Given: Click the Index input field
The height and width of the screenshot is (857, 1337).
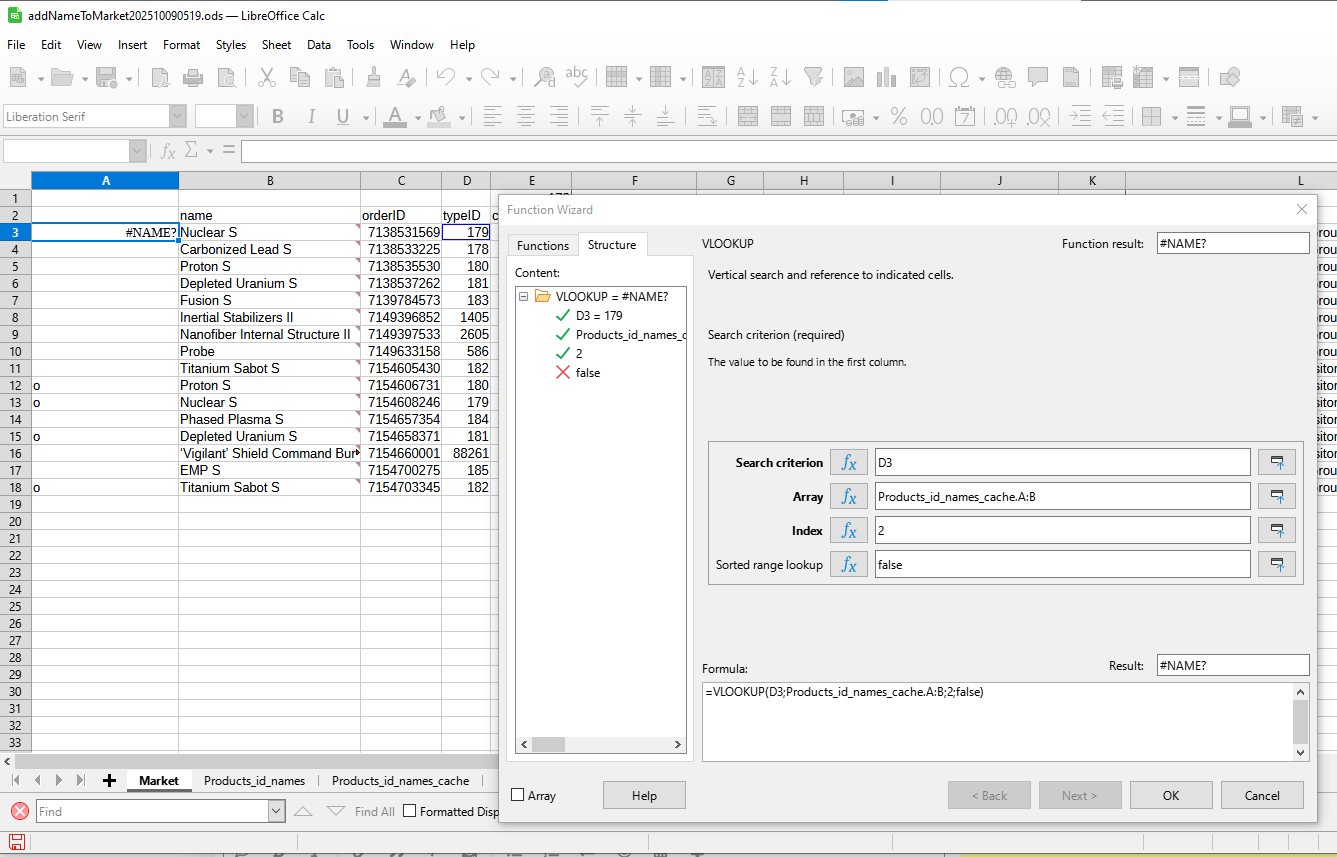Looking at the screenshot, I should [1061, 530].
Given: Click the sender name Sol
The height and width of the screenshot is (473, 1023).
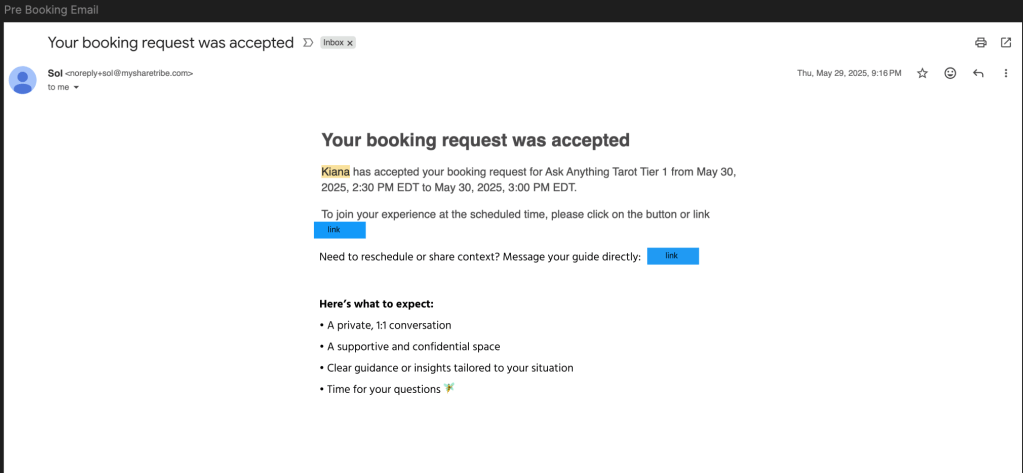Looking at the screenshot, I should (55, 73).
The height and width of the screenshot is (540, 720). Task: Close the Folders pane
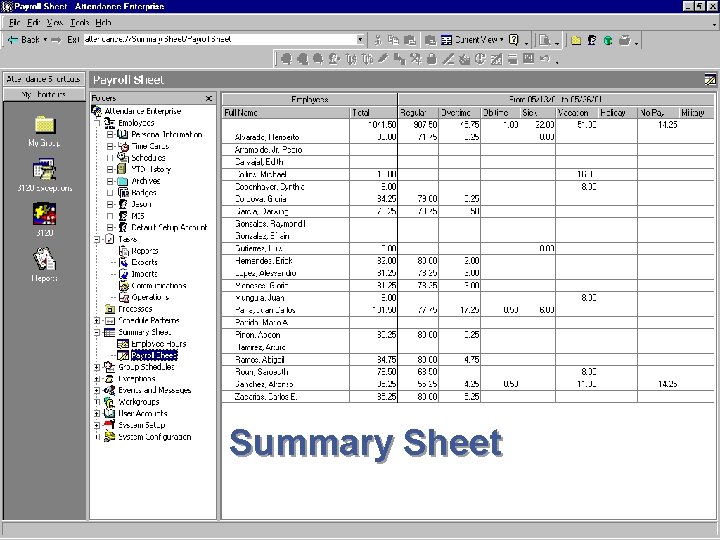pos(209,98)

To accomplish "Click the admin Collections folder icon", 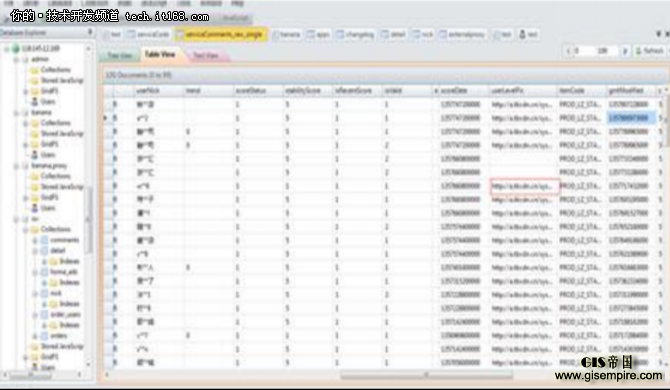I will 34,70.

************

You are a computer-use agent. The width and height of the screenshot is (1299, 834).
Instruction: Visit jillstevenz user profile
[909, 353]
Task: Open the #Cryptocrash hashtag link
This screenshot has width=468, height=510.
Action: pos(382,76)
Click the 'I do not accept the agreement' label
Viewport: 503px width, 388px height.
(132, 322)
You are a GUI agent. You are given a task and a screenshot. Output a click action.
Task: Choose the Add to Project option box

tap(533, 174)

************

WHAT THIS TASK INVOLVES:
List every line in the records above that contains the word "agent".

TASK RESULT:
You are a computer-use agent. The width and height of the screenshot is (1299, 834).
You are a GUI agent. You are given a task and a screenshot. Output a click action.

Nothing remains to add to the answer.